The speed of execution is striking: in just eleven months, the company built its own launch pad in Northern Europe
According to Stella Guillen, this allows the company to drastically reduce the journey from development to production, testing, and operation of their launch vehicles. The speed of execution is striking: in just eleven months, the company built its own launch pad in Northern Europe – a record timeframe that underscores both its industrial discipline and its ambition to scale.
The company has raised over EUR 500 million and has a strong order book. It stands as a compelling example of off-the-beaten-track diversification, anchored in strong industrial fundamentals.
Discipline, diversification and bespoke solutions
For Xavier Bonna, Managing Partner of Lombard Odier Group, the approach to private assets is built on three essential pillars: independence, selectivity and alignment with clients’ individual needs. The goal is clear: to generate returns without compromising on risk management.
In this universe, there is no one-size-fits-all solution. Each private asset allocation is tailored to the client’s risk profile, investment horizon, and, liquidity constraints.
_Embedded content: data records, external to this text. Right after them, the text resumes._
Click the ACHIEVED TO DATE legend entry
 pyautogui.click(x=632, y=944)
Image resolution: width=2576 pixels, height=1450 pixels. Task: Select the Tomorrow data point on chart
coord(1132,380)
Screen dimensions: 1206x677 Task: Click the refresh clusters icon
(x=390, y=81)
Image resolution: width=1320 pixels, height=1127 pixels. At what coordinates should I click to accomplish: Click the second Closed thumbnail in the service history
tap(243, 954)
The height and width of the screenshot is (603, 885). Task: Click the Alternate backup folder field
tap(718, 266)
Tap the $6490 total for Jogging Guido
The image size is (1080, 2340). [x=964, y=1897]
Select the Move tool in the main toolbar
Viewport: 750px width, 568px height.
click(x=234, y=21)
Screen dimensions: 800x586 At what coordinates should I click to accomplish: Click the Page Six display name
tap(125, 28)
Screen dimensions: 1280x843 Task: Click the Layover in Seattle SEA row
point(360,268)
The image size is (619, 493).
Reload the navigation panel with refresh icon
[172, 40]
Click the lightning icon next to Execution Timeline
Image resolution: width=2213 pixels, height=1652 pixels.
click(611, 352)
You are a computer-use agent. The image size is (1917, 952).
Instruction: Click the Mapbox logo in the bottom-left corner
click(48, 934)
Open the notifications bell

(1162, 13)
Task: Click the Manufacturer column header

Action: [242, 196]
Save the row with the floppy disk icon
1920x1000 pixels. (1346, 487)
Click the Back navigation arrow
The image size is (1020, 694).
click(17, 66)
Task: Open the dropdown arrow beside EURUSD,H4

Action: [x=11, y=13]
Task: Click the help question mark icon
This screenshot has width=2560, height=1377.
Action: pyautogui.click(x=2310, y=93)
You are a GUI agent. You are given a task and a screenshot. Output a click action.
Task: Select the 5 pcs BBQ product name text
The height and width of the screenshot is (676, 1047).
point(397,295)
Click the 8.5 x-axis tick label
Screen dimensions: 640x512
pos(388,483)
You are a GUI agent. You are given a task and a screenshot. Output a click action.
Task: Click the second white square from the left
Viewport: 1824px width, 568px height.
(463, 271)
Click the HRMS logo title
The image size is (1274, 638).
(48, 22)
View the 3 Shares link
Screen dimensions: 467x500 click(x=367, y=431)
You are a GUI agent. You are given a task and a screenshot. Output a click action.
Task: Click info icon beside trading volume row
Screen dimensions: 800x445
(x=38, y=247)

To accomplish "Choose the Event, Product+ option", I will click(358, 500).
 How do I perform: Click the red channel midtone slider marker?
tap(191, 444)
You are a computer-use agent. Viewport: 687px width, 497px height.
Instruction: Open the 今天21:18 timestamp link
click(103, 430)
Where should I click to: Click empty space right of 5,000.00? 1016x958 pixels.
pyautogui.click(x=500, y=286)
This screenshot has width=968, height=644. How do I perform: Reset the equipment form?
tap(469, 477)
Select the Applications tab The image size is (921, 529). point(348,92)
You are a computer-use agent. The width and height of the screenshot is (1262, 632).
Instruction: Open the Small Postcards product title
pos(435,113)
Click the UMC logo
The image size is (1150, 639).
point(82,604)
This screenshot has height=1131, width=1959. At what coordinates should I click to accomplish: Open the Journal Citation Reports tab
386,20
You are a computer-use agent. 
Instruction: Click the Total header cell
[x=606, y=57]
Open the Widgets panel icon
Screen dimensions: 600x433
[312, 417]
This is where the role of the private bank becomes central: identifying opportunities, selecting managers and structuring access over time
This is where the role of the private bank becomes central: identifying opportunities, selecting managers and structuring access over time. As Thierry Célestin succinctly puts it, “time in the market beats timing the market”. For private assets, the long term remains one of the strongest drivers of performance.